[Opening Dataset records section]

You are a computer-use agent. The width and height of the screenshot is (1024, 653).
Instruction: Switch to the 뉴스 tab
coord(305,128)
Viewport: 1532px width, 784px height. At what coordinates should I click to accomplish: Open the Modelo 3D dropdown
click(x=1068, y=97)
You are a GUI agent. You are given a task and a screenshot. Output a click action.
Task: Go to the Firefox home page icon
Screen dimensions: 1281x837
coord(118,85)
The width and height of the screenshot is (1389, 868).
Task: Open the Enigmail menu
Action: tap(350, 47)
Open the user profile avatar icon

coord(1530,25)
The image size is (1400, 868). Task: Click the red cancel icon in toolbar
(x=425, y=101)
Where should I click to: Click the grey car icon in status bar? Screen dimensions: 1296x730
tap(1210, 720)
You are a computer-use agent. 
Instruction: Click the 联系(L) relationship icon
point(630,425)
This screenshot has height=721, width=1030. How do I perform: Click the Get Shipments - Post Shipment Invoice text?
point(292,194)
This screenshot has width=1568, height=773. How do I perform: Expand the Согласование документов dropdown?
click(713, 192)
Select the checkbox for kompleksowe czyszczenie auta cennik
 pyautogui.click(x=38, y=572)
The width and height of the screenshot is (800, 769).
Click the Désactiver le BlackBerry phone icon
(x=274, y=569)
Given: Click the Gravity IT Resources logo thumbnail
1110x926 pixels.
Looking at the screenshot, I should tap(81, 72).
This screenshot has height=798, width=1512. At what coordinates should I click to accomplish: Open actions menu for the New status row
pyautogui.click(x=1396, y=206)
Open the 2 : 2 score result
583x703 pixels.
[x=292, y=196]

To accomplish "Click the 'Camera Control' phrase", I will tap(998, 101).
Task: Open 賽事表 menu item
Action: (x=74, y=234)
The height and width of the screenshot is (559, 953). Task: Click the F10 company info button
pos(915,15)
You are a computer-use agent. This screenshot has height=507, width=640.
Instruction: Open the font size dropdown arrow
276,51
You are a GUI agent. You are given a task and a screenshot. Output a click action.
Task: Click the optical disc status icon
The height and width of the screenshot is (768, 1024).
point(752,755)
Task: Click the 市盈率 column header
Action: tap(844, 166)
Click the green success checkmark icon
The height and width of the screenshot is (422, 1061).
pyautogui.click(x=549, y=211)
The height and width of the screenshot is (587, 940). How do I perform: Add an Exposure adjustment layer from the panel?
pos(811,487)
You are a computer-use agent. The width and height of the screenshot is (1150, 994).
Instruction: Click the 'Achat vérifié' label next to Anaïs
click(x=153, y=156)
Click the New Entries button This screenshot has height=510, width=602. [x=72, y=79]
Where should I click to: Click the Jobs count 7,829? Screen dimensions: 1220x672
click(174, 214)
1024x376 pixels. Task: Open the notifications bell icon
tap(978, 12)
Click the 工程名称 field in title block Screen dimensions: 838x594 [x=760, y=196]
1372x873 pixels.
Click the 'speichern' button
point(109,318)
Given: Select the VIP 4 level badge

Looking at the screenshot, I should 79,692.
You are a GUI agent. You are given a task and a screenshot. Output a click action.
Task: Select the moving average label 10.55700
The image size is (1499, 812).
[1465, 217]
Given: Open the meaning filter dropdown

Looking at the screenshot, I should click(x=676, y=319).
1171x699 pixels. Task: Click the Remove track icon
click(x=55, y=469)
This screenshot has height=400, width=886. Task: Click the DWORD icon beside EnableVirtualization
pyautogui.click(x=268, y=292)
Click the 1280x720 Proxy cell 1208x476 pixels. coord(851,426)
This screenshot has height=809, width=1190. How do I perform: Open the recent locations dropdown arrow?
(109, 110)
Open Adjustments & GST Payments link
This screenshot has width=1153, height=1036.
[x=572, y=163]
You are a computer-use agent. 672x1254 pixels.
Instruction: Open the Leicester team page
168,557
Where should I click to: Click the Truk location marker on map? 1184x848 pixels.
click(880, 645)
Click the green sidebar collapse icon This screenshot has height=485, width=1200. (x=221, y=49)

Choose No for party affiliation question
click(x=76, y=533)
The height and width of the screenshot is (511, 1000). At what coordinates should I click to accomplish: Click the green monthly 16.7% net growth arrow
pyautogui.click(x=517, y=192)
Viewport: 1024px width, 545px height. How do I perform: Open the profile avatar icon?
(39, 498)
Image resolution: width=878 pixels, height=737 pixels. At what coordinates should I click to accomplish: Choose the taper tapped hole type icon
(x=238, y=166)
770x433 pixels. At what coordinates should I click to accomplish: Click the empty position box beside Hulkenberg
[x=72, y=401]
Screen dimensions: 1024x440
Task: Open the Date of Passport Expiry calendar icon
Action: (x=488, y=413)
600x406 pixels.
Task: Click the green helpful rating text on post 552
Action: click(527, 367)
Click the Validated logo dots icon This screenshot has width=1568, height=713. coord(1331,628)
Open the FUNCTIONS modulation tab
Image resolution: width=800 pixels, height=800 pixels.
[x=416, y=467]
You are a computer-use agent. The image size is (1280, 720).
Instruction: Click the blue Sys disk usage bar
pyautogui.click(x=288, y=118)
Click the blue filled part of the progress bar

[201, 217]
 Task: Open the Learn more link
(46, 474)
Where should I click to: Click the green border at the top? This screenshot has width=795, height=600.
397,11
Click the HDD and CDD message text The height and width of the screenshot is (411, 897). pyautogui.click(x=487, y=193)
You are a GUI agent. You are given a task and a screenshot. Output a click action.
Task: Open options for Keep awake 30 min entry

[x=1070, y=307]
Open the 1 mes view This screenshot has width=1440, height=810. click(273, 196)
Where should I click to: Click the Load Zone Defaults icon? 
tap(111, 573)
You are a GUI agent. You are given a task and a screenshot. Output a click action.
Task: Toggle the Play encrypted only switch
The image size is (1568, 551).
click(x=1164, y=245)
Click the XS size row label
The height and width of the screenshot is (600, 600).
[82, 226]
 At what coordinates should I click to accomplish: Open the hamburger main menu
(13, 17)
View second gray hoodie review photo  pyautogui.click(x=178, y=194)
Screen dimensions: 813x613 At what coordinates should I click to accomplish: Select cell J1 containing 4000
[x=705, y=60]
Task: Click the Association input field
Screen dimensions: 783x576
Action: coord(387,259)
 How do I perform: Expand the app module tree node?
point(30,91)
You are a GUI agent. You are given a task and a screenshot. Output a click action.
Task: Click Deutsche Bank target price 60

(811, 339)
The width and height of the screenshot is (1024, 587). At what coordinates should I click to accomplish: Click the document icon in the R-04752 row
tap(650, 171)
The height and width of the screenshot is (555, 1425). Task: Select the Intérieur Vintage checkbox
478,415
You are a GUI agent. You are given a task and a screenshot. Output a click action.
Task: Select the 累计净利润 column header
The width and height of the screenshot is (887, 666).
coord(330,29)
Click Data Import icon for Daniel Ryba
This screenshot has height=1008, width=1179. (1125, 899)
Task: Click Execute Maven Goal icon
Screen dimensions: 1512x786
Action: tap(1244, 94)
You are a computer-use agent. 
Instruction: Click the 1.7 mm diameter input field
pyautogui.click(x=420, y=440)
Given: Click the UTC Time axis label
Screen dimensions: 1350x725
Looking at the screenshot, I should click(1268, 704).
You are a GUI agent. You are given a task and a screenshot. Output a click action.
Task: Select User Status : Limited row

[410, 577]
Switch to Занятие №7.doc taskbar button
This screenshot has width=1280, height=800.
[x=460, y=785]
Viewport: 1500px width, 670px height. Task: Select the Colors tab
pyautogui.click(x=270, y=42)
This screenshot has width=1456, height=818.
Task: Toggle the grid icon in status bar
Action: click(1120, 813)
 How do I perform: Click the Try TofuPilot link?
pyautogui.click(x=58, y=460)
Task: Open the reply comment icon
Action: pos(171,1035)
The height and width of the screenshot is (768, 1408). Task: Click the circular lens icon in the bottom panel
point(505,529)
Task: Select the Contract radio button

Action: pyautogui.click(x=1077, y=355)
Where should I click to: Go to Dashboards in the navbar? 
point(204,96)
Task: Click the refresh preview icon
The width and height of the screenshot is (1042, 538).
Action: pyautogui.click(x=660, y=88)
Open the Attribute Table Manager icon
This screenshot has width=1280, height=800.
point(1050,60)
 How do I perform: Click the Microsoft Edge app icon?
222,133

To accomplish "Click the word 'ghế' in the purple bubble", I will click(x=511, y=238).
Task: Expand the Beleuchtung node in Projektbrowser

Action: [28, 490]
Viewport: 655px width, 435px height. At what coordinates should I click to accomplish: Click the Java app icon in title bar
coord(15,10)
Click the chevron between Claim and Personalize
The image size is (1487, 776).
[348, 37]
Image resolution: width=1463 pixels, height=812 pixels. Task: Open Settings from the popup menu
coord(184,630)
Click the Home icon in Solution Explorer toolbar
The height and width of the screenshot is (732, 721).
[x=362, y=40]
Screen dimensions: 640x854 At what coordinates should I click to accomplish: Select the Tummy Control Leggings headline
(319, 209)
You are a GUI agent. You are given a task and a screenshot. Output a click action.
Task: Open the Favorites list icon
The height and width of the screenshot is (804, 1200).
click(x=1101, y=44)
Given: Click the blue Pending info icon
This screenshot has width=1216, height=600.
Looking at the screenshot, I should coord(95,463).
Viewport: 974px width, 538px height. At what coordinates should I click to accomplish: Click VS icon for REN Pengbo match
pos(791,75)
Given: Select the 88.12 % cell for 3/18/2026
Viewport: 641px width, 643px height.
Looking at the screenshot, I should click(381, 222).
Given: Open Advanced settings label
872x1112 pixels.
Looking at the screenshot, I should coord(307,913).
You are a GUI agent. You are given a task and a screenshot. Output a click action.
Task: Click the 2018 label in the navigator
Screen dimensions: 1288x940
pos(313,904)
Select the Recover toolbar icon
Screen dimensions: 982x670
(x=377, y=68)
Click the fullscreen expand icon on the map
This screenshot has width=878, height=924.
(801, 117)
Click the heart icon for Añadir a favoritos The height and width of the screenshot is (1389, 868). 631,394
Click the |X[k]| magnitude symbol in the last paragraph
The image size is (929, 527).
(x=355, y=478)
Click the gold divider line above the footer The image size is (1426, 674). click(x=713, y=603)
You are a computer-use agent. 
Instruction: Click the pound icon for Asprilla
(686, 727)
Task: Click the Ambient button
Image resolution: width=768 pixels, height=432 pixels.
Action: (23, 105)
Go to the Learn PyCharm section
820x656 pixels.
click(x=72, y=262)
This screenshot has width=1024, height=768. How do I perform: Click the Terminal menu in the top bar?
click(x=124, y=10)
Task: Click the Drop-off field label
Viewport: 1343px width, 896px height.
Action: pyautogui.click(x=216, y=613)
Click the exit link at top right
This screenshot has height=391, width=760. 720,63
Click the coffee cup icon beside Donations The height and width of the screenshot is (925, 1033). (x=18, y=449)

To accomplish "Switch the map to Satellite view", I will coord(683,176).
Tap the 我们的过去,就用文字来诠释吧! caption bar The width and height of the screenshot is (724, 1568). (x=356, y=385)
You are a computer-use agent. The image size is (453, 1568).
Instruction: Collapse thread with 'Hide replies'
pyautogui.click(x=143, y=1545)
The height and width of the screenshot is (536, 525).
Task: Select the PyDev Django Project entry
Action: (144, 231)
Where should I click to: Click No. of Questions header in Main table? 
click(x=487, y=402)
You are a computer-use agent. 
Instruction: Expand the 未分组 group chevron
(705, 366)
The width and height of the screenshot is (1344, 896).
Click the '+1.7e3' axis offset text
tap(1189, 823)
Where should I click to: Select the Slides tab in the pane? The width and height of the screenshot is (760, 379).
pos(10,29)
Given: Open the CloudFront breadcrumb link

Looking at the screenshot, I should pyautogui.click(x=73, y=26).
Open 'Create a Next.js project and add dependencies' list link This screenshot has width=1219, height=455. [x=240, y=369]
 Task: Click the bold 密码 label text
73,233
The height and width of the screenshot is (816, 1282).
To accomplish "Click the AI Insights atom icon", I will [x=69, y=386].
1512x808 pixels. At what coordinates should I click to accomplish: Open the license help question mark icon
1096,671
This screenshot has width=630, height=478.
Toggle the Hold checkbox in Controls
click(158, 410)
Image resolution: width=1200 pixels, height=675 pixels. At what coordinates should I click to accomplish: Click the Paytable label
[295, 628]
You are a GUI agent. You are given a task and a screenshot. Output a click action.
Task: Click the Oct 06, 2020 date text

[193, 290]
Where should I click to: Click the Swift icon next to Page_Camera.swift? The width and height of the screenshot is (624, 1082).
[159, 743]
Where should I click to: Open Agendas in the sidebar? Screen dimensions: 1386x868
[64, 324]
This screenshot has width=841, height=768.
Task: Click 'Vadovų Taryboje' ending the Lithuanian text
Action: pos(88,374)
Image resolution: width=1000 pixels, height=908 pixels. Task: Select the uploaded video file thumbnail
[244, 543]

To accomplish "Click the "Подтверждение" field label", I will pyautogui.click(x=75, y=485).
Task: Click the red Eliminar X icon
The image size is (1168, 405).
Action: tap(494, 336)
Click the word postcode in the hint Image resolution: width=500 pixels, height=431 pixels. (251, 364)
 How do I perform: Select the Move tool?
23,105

[Closing Dataset records section]

▶ What is expected:
Scan the records above for the lines holding "This screenshot has height=400, width=886." and "Open Adjustments & GST Payments link". Transcribe those two and every line between them word for word, and no others.

▶ Task answer:
This screenshot has height=400, width=886. Task: Click the DWORD icon beside EnableVirtualization
pyautogui.click(x=268, y=292)
Click the 1280x720 Proxy cell 1208x476 pixels. coord(851,426)
This screenshot has height=809, width=1190. How do I perform: Open the recent locations dropdown arrow?
(109, 110)
Open Adjustments & GST Payments link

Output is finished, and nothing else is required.